Small, 'smart' satellite showcases cutting-edge technologies
A mini satellite launched by an EU-funded project is demonstrating a range of cutting-edge technologies to improve the performance, cost, stability and longevity of small space-based platforms for applications such as atmospheric monitoring, Earth imaging, communications and aerospace research.
© JohanSwanepoel - fotolia.com
The PEASSS CubeSat, weighing approximately three kilos and about the same size and shape as a carton of milk, constitutes a significant evolution in the development of small satellites that, until now, have mostly been deployed as disposable devices for short-term missions in low Earth orbit.
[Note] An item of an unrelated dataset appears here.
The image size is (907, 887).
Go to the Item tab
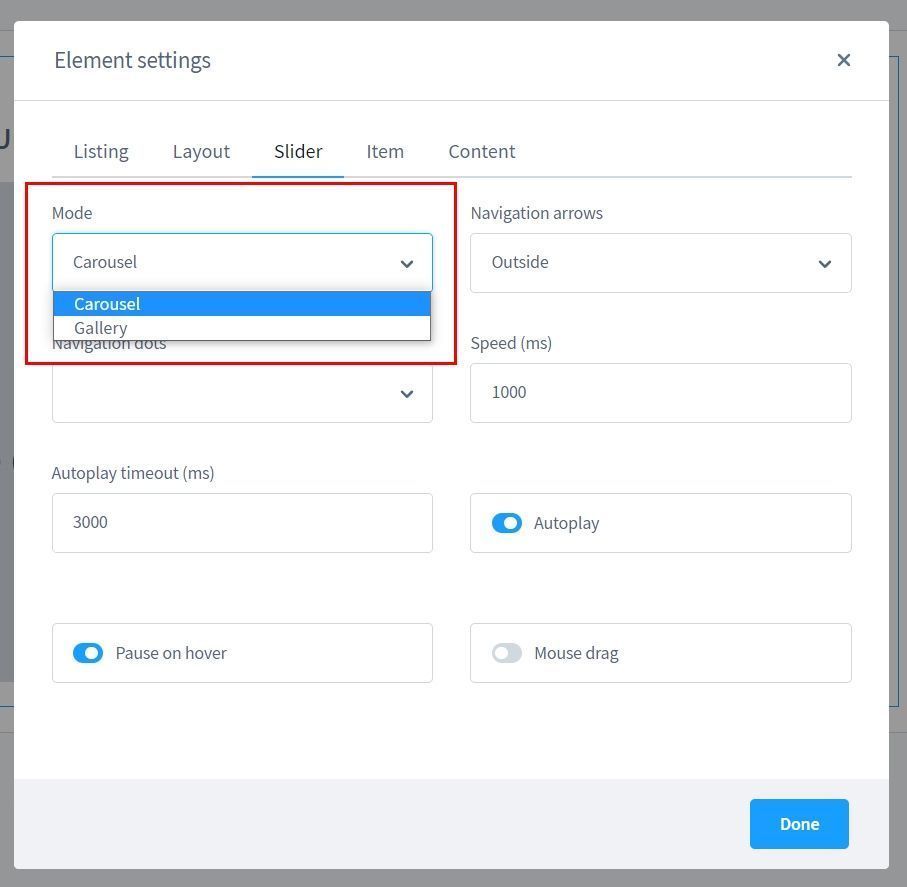click(385, 152)
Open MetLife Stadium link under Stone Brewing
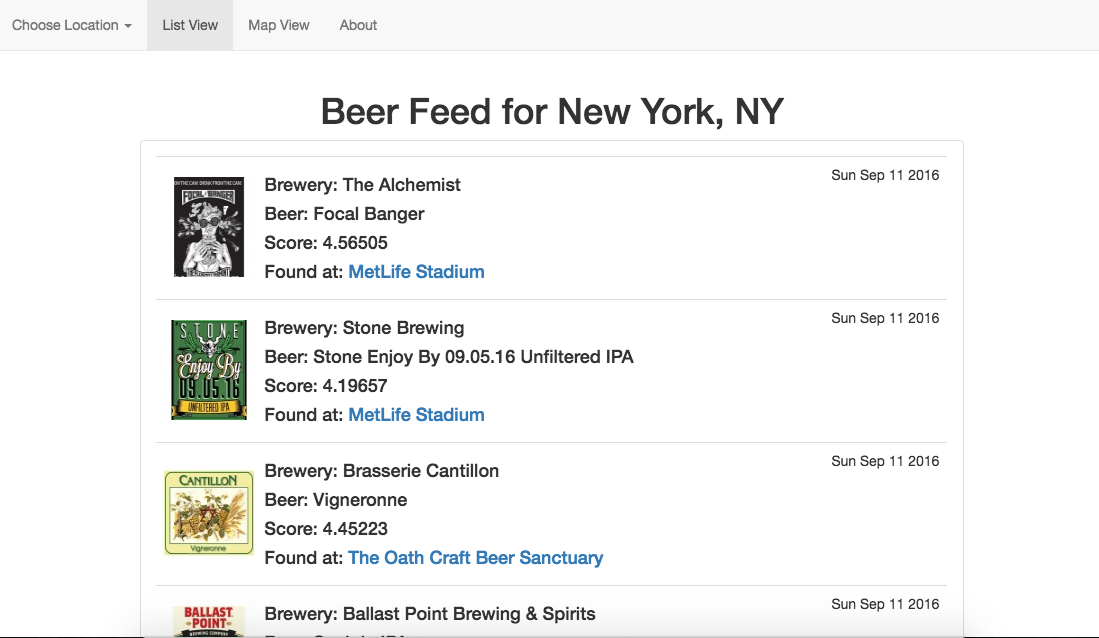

It demonstrates how smart technologies can substantially improve the accuracy, power generation and resilience of small satellites.
CubeSats are expected to be in high demand for uses such as observing Earths surface and atmosphere, enabling communications and taking images for regional, border and security monitoring. They are also expected to become more widely used as compact and cheap orbital research platforms to test emerging aerospace technologies.
However, CubeSats are vulnerable to the extreme temperature changes that occur in space, which cause deformation and damage to components, reduce power generation, harm the accuracy of equipment and shorten the satellites useful lifespan.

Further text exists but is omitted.